Febbraio per chi segue il basket Italiano non è un mese come tutti gli altri, il campionato infatti si ferma per dar spazio ad una delle competizioni più riuscite ed entusiasmanti della stagione: le Final Eight di coppa Italia.
Come arriva alla coppa
Senza troppi giri di parole Brescia ci arriva nel peggiore dei modi perché viene da due sconfitte e perché le condizioni fisiche ed atletiche della squadra non sono al meglio. E se per quel che riguarda le sconfitte sono entrambe da mettere in conto perché perdere con la Virtus è preventivabile e vincere a Masnago non è mai semplice, a preoccupare maggiormente in questo momento è l’infermeria. All‘assenza sicura di Ivanovic, che di fatto è l’unico “play puro” a roster insieme al giovane Santinon, vanno aggiunti diversi acciacchi: Massinburg e Ndour non sono al meglio, Burnell ha problemi al ginocchio e Cournooh al gomito. Quasi un bollettino di guerra per una squadra che per il secondo anno consecutivo ha scelto di avere un roster piuttosto corto e di ruotare ad 8/9 giocatori.

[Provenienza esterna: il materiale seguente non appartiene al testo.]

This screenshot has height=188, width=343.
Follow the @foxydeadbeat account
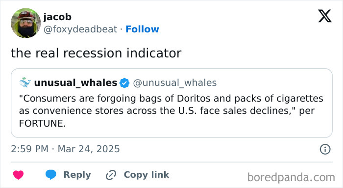[142, 29]
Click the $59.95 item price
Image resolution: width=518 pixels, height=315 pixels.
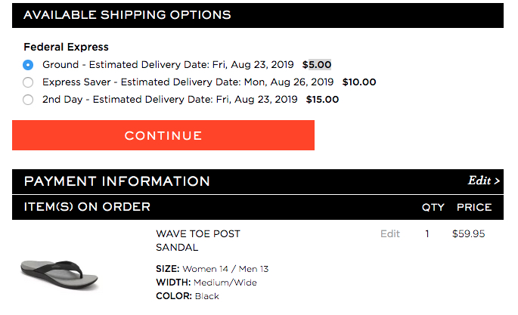click(x=468, y=234)
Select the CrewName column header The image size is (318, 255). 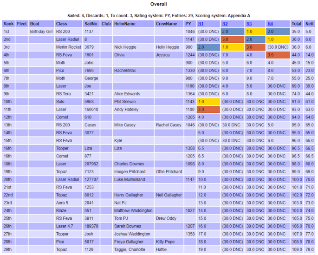click(166, 24)
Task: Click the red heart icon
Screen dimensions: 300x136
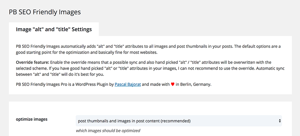Action: tap(172, 84)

Punto forte per la competizione
La Germani rimane una squadra di grande esperienza, con giocatori in grado di alzare l’asticella quando serve. Vero mancherà Ivanovic, Mr. clutch, ma i vari Burnell e Ndour sanno esaltarsi quando conta e non dimentichiamo il fatto che quando Brescia vinse la coppa Italia nel 2023 due dei protagonisti di quella gloriosa cavalcata furono Della Valle e Massinburg. E proprio dalle due guardie bresciane passano le speranze di successo della Germani perché sono giocatori in grado di creare sia dal pick and roll che in situazioni di uno contro uno e nei giochi rotti. E in competizioni da win or go home avere giocatori con queste caratteristiche fa la differenza.

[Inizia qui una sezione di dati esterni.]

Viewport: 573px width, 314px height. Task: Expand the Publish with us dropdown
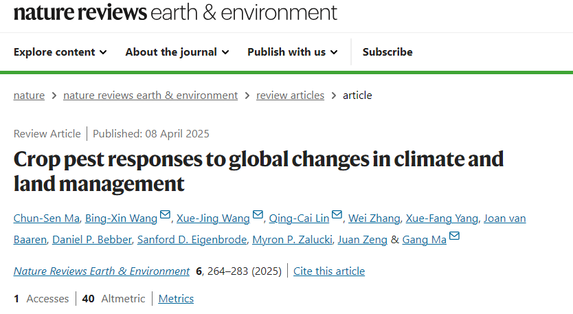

Punto debole per la competizione
L’esperienza è indubbiamente un punto forte ma l’età avanzata e il roster corto non lo sono, soprattutto giocando diverse partite in pochi giorni. In sede di preview della stagione facevamo notare che la scelta di puntare su giocatori di esperienza e su un roster corto è stata sicuramente voluta e ponderata, soprattutto alla luce degli ottimi risultati ottenuti la scorsa stagione, ma che questa scelta prevedeva alcuni rischi. Chiaramente l’altro lato della medaglia è che quando manca un giocatore ed altri non sono al meglio è difficile essere performanti anche se gli uomini di coach Cotelli sanno benissimo cosa devono fare in campo e si conoscono a memoria.

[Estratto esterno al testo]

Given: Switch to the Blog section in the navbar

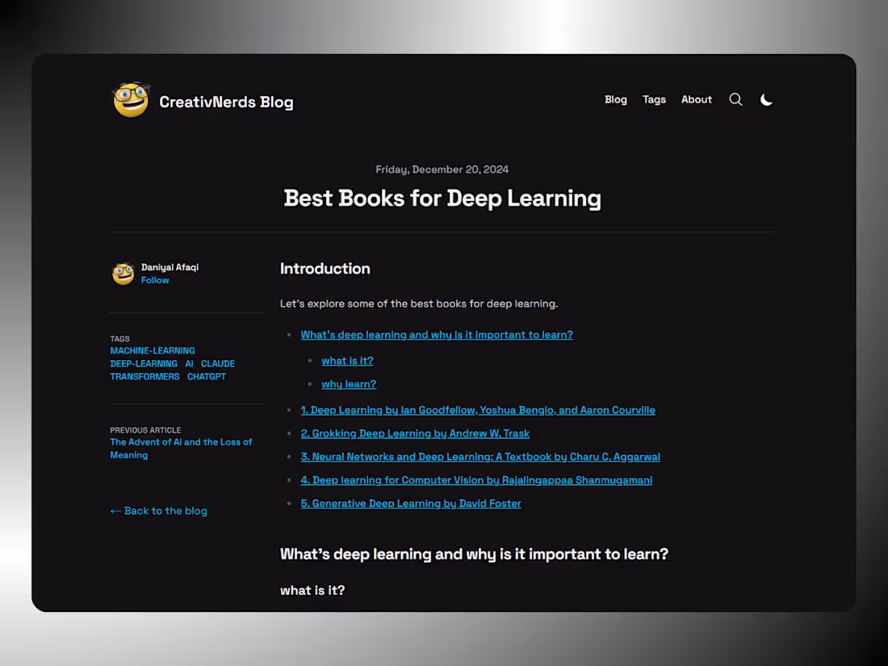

Cosa dovrebbe succedere perché Brescia vinca la coppa
Data per certa l’assenza di Ivanovic occorre recuperare forze ed energie anche se il calendario è spietato. Se le condizioni sono queste serve un vero miracolo e prestazioni perfette sia da parte degli scorer Della Valle, Bilan e Massinburg, che dei giocatori più di impatto difensivo come Rivers, Burnell e Ndour. E magari tirare fuori qualche coniglio dal cilindro e risorse extra da giocatori che sono abituati ad eseguire il compito ma che in questi momenti possono tornare molto utili alla causa con giocate preziose come Mobio e Cournooh.